Il secondo articolo, intitolato “BRICS sul punto di collassare poiché i membri non mostrano coesione” (BRICS in danger of collapsing as members fail to cohere), è stato pubblicato sul quotidiano sudafricano “The Business Day” il 9 ottobre 2015.
Gli autori, Daniel e Virk, pongono l’accento sulle disparità economiche fra i cinque Paesi e sulla loro inconsistenza quando si parla di strategie di governance globale su temi come la “Responsibility to Protect”.
Gli autori concludono che “le differenti priorità ed aspettative [dei BRICS] potrebbero indebolire il loro sforzo collettivo volto alla creazione di un ordine mondiale equo e democratico”.
Entrambi i punti di vista sono validi e soprattutto sono indicativi di una crescente attenzione/ossessione a proposito dei BRICS.
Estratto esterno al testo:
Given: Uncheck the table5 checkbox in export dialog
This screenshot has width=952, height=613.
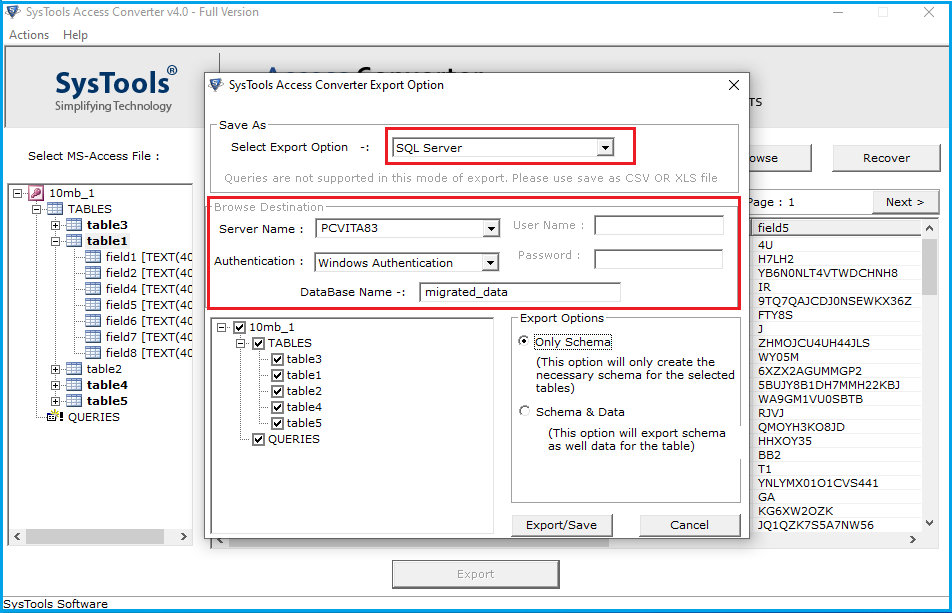Looking at the screenshot, I should coord(277,423).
Questa preoccupazione nei riguardi dei BRICS, specie nella riflessione di Daniel e Virk, rende in modo plastico la precarietà stessa del concetto; le ultime analisi hanno derubricato l’acronimo BRICS in RICS, esludendo il Brasile che è caduto in una crisi per certi versi illogica, mostrando sia l’eterogeneità delle varie economie e sia l’incapacità di esprimere una sintesi unitaria di governance globale che siano disancorate dai contesti macroeconomici di riferimento.
Solo la Cina costituisce un capitolo a parte; ha la storia, il pensiero e la leadership che ne fanno una specificità.
La crisi del Brasile indica come, nell’attuale paesaggio globale, la sfida alla legittimità dei BRICS possiede una sua validità, considerata la natura di un mondo multipolare in evoluzione dove i nuovi centri di potere economico e politico si determino in funzione delle crisi regionali e dei correlati nuovi nazionalismi.
Il quadro sistemico di precarietà e di mobilità strategica impedisce qualsiasi opzione di governance classica, perche, in fin dei conti, l’interdipendenza strategica sottostà a quasi tutte le transazioni globali.
In tal modo, mentre una volta si sosteneva che “quando gli USA starnutiscono il mondo intero si prende un raffreddore”, oggi il raffreddore viene trasmesso da un’orchestra di differenti e spesso esiziali starnuti.
In questo senso, e con maggiore serenità pragmatica, qualsiasi previsione sui nuovi player mondiali (BRICS-RICS etc…) costituirà sempre una riflessione ragionevole ma suscettibile di continua revisione, solo gli USA (ancora) e la Cina giustificano affermazioni più certe sul ruolo nella governance globale.
Quello che è costante e continuerà ad esserlo, è la continua formazione di differenti centri di potere nell’attuale arena geopolitica.
Sanusha Naidu chioserebbe che “serve comprendere quanto sia diventato frammentato il sistema internazionale”.